I walked in on the last song from Talkdemonic, the opening instrumental act also from Portland, Oregon. An orchestral bounty, featuring a keyboardist, viola player, drums and guitar, as if Lindsey Stirling had taken the reigns of Explosions in the Sky and made breakbeats. I should have been on time; I would have liked to see more.
The drug-taking in the crowd seems tangible, which is odd for such an ambient, nonparty atmosphere. Every member of the audience is in a trance by the time The Helio Sequence takes the stage. They burst into music, inspiring a starscape of white headlights and red taillights, set off by burning yellows and the cold blues of a dark sky. Each song has a rhythm that sways to the beat of a city after sunset. They are personal, and have a natural connection that is felt between the crowd and the stage. The melodies are nighttime rain on a car’s windshield, swiped clean by the faraway voice of vocalist Brandon Summers. He is unwaveringly smooth with his synthed out words, like creamy peanut butter sticking our feet to the dance floor. Fans bob along with limited body movement, though it is clear every person is affected by the sound as Benjamin Weikel loses himself on his drums. I love the harmonica’s cameo, and the constant echo of the lonely microphone.

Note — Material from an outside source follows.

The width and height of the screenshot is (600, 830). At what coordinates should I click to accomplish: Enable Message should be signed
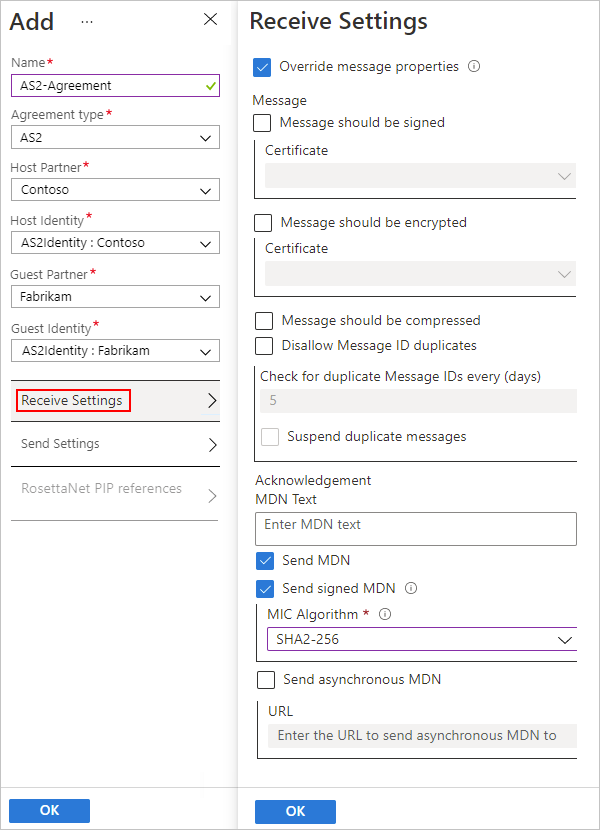(262, 122)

It is easy to listen to music, but not always as easy to hear it. I found “The Measure” poignant and resonating, with the live lyrics, “so you want to know the difference/between the broken and the lost?” The band was asking me a question, and I’d be answering myself for the rest of the evening. The plooky backdrop of the title track, “Negotiations,” reminds me of my past residence in Portland, and walking home over the Broadway Bridge. It is the noise of the ripple effect in gathering puddles of water. “October” is so catchy, and a great lead in to ‘Can’t Say No,” from 2008’s Keep Your Eyes Ahead.
Talkdemonic and The Helio Sequence are a Northwest delight, and I will not hesitate to appear for future live shows from either of these bands. I left impressed, and I left opened up. And the best part? Brandon Summers wore denim on denim.